PEA students and faculty collaborate on genetics research with Stanford University lab

August 18, 2016
Farming fruit flies for science

PEA announces the publication of a peer-reviewed research paper in G3: Genes, Genomes, Genetics, a journal of the Genetics Society of America. The result of a collaboration between a Stanford University research lab and Exeter’s Science Department, the article’s authors include researchers from Stanford, two Academy science instructors, a PEA lab manager, and 24 recent graduates — who were students in an advanced biology course when they began their research in the classroom at Exeter.

The paper, which outlines the students’ work in genetically modifying and breeding new sets of Drosophila fruit flies, could have broad implications in the study of developmental biology and medicine — particularly in the treatment of diabetes. While it is unusual for this peer-reviewed scientific journal to publish a paper co-authored by high school students, reviewers of the manuscript (”A Drosophila LexA Enhancer-Trap Resource for Developmental Biology and Neuroendocrine Research”) have stated that the students’ research will provide "a valuable experimental resource" to the scientific community, facilitating the study of ”diverse biological questions.”

• WORK INSTRUCTION 1:
Summarize the article about PEA's fruit fly research in two sentences.
• WORK INSTRUCTION 2:
From the article about PEA's fruit fly research, set down everything from "PEA announces the" down to "classroom at Exeter.", word for word.
• WORK INSTRUCTION 3:
Continue the article about PEA's fruit fly research, starting after its last sentence.
The lines that come next have no connection to the article about PEA's fruit fly research.

• GIVEN MATERIAL:
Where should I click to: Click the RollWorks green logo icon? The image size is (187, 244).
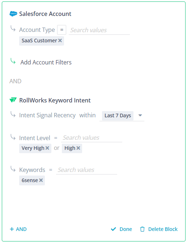pyautogui.click(x=13, y=100)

• EXPECTED OUTPUT 1:
PEA announced that G3: Genes, Genomes, Genetics, a journal of the Genetics Society of America, published a peer-reviewed paper from a collaboration between a Stanford University lab and Exeter's Science Department, whose authors include Stanford researchers, two Academy science instructors, a PEA lab manager, and 24 recent graduates. The paper describes the students' work genetically modifying and breeding new sets of Drosophila fruit flies, which could have broad implications for developmental biology and medicine, especially diabetes treatment, and reviewers said it will give the scientific community "a valuable experimental resource."

• EXPECTED OUTPUT 2:
PEA announces the publication of a peer-reviewed research paper in G3: Genes, Genomes, Genetics, a journal of the Genetics Society of America. The result of a collaboration between a Stanford University research lab and Exeter’s Science Department, the article’s authors include researchers from Stanford, two Academy science instructors, a PEA lab manager, and 24 recent graduates — who were students in an advanced biology course when they began their research in the classroom at Exeter.

• EXPECTED OUTPUT 3:
Dr. Seung K. Kim, who is one of the primary Stanford researchers, notes that ”the novel collection of fruit fly lines produced by these students has already advanced work by members of my lab on identifying factors that regulate insulin output, a major focus of my Stanford diabetes research group.” Kim, who graduated from Exeter in 1981, is a member of the Department of Developmental Biology and the Department of Medicine (Oncology Division) at Stanford University School of Medicine. He studies pancreas developmental biology and cancer biology. He and his colleague and co-author Dr. Lutz Kockel have been working closely with Exeter students for several years.

Interested in giving young people the opportunity to engage in authentic scientific inquiry and discovery, Kim has since 2012 invited students and teachers from his alma mater to join him for a summer internship in his lab at Stanford. They take their knowledge back with them to the classroom at Exeter, where students in an advanced biology course, designed by Kim and Exeter science instructors Townley Chisholm and Anne Rankin, have the chance to play a direct role in his work.

Kim says the publication of the students’ findings in a peer-reviewed journal should be viewed as a ”natural outcome of serious engagement in science” and marks a major milestone in the four-year trajectory of the course. ”I’m delighted that we were able to take the students’ materials and data and put it together in a constructive way,” he adds. ”It’s a thrill at every level.”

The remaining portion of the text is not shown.